The filter portion 15 of at least one color of the red filter portion 15R, the green filter portion 15G, or the blue filter portion 15B1 includes a transparent resin 150 at a bottom of the filter portion 15. Specifically, for example, the filter portion 15 of one color of the red filter portion 15R, the green filter portion 15G, or the blue filter portion 15B1 may include the transparent resin 150 at the bottom of the filter portion 15, the filter portions 15 of two colors of the red filter portion 15R, the green filter portion 15G, or the blue filter portion 15B1 may include the transparent resin 150 at the bottom of the filter portion 15, and all of the red filter portion 15R, the green filter portion 15G, and the blue filter portion 15B1 may include the transparent resin 150 at the bottom of the filter portion 15.

[Action and Effect]

In the display device 10B according to the third embodiment, the filter portion 15 of at least one type of the red filter portion 15R, the green filter portion 15G, or the blue filter portion 15B1 includes the transparent resin 150 at the bottom. As a result, the color filter 15F2 and the flattening layer 14 to be a lower layer of the color filter 15F2 can be bonded to each other by the transparent resin 150, so that peeling of the color filter 15F2 can be suppressed.

In the display device 10B according to the third embodiment, since one pixel includes the subpixel 100W in addition to the subpixels 100R, 100G, and 100B1 of three primary colors, the luminance of the display device 10B can be improved. Therefore, it is possible to improve the luminance of the display device 10B while suppressing peeling of the color filter 15F2.

4. Modifications

(Modification 1)

FIG. 15 is an enlarged plan view illustrating a part of a display region R1 of a display device 10C according to Modification 1. The display device 10C is different from the display device 10 according to the second embodiment in that one pixel includes a combination of the four subpixels 100R, 100G, 100B1, and 100B1. The subpixels 100G and 100B1 are alternately arranged in the vertical direction D_V, and constitute a column of the subpixels 100G and 100B1. The subpixels 100B1 and 100R are alternately arranged in the vertical direction D_V, and constitute a column of the subpixels 100B1 and 100R. A column including the subpixels 100G and 100B1 and a column including the subpixels 100B1 and 100R are alternately arranged in the horizontal direction D_H. The subpixels 100G and 100B1 are alternately arranged in the horizontal direction D_H, and constitute a row of the subpixels 100G and 100B1. The subpixels 100B1 and 100R are alternately arranged in the horizontal direction DA, and constitute a row of the subpixels 100B1 and 100R. A row including the subpixels 100G and 100B and a row including the subpixels 100B1 and 100R are alternately arranged in the vertical direction D_V.

(Modification 2)

Your objective »
Repeat the passage on display device color filters word for word, from "[Action and Effect]" to "(Modification 1)".

Dataset entries »
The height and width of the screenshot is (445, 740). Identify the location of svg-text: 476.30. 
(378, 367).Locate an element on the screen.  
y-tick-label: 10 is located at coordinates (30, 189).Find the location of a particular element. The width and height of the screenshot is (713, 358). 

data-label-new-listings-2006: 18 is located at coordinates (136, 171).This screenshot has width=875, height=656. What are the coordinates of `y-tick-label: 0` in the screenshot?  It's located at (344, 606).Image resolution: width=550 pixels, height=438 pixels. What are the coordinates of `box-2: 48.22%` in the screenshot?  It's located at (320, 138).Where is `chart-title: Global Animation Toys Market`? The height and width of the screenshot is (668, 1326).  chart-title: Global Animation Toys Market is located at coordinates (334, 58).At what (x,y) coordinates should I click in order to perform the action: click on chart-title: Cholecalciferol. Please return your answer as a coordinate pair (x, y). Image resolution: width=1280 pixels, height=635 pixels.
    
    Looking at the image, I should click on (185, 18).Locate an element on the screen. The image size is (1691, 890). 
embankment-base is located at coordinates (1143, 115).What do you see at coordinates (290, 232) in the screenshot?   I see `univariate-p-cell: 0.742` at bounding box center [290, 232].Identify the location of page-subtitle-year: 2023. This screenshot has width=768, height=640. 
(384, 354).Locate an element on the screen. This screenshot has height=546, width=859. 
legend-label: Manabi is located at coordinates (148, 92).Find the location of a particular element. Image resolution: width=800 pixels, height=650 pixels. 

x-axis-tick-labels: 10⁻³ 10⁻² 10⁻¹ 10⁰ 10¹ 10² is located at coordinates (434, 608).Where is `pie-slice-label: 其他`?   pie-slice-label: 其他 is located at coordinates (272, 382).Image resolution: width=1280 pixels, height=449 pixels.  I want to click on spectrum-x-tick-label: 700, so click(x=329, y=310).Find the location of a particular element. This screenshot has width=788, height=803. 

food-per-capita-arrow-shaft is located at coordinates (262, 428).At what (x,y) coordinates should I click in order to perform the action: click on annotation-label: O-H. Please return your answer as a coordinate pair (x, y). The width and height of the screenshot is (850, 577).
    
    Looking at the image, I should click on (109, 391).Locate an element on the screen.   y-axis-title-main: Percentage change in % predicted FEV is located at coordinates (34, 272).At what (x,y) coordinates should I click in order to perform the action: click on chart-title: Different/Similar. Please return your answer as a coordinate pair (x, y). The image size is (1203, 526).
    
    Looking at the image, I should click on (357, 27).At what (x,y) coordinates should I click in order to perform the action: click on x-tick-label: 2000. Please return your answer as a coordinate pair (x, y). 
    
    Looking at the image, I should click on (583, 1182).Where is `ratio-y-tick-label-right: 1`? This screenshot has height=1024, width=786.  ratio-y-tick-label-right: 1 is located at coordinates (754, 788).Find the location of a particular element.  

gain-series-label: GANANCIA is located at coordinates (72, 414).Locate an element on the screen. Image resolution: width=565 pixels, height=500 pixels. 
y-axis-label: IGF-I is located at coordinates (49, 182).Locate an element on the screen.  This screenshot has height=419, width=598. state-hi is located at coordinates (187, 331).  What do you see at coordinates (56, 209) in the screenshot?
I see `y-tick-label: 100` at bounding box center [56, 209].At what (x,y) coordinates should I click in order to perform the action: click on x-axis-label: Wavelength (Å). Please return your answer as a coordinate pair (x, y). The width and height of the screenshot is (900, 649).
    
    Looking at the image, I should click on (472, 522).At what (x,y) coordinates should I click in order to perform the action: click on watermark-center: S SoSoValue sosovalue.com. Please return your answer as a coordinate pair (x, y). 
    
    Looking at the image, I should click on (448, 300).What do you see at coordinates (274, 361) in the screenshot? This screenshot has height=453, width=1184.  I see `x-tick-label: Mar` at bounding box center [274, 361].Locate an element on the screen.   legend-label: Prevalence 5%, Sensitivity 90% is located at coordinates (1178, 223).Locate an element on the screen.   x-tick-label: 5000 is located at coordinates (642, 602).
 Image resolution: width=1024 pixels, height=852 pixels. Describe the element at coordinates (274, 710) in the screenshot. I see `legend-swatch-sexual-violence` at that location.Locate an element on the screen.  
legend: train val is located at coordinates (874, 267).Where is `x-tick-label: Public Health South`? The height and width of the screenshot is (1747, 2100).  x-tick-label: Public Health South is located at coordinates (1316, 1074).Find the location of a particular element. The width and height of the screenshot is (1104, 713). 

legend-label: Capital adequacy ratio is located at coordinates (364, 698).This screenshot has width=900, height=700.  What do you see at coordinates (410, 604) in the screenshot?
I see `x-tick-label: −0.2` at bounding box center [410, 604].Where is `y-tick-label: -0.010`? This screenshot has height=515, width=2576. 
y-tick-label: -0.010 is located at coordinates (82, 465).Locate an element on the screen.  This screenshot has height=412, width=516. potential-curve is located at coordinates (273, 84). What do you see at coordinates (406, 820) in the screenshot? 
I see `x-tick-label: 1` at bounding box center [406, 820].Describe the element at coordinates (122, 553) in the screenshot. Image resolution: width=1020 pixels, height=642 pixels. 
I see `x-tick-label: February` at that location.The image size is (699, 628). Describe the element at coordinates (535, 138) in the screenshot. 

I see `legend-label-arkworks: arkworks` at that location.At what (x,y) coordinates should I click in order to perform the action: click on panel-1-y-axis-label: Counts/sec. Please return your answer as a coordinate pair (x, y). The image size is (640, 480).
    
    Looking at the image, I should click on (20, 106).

Answer section »
[Action and Effect]

In the display device 10B according to the third embodiment, the filter portion 15 of at least one type of the red filter portion 15R, the green filter portion 15G, or the blue filter portion 15B1 includes the transparent resin 150 at the bottom. As a result, the color filter 15F2 and the flattening layer 14 to be a lower layer of the color filter 15F2 can be bonded to each other by the transparent resin 150, so that peeling of the color filter 15F2 can be suppressed.

In the display device 10B according to the third embodiment, since one pixel includes the subpixel 100W in addition to the subpixels 100R, 100G, and 100B1 of three primary colors, the luminance of the display device 10B can be improved. Therefore, it is possible to improve the luminance of the display device 10B while suppressing peeling of the color filter 15F2.

4. Modifications

(Modification 1)